__TEXT__:
--------

Sie seien arme Bilder-Millionäre, sagte Jean-Luc Godard über die Palästinenser, als er in den 1970er-Jahren einen Film über die palästinensischen Flüchtlingslager drehte. Was der französische Regisseur damit meinte, war: Gemessen an den Millionen von Malen, die diese Menschen fotografiert und gefilmt worden sind, sind sie unendlich reich. Aber keines der Bilder von ihnen, gehört ihnen. Von Jean-Luc Godards Film "Ici et ailleurs", "Hier und anderswo" stammt der Titel der Ausstellung "Here and Elsewhere" mit Gegenwartskunst aus dem Nahen Osten und Nordafrika, die Massimiliano Gioni im New Museum in New York organisiert hat.

--------

__GEGEBENE ANGABEN__:

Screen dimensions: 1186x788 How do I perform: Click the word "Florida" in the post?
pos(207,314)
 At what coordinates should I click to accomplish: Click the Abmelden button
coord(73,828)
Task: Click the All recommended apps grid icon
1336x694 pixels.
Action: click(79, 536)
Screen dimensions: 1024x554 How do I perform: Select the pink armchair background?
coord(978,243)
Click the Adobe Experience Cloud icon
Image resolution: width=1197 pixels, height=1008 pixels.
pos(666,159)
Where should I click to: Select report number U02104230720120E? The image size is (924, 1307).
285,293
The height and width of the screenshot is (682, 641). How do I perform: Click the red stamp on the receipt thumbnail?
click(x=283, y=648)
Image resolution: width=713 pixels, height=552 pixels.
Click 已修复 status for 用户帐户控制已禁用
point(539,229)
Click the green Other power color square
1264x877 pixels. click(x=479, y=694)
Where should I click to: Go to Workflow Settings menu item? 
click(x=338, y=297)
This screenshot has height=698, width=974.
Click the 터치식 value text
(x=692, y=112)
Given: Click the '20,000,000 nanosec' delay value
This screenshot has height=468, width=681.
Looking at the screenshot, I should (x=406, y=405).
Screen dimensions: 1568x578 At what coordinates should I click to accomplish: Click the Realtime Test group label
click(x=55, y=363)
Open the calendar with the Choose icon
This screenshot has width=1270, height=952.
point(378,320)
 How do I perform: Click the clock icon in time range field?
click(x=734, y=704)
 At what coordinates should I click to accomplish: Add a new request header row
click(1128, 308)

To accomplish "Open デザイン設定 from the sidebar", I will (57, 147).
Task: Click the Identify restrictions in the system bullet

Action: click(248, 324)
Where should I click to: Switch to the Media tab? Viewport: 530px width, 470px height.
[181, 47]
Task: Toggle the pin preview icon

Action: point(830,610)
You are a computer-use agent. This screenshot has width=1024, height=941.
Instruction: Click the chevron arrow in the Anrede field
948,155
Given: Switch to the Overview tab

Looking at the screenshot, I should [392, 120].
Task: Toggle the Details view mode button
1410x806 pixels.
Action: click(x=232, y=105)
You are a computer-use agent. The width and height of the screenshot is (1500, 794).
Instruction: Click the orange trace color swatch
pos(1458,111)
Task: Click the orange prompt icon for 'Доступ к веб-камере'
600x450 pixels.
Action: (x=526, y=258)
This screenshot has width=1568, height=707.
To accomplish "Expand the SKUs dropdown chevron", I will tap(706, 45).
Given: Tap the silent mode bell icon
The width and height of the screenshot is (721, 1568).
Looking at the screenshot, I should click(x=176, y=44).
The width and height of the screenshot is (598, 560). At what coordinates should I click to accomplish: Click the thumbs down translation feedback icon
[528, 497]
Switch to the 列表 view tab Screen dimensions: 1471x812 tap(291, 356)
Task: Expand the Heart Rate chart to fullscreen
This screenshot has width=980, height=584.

--------

__AUFGABENSTELLUNG__:
Wer hat laut Text die Ausstellung „Here and Elsewhere“ im New Museum in New York organisiert?

__LÖSUNG__:
Massimiliano Gioni.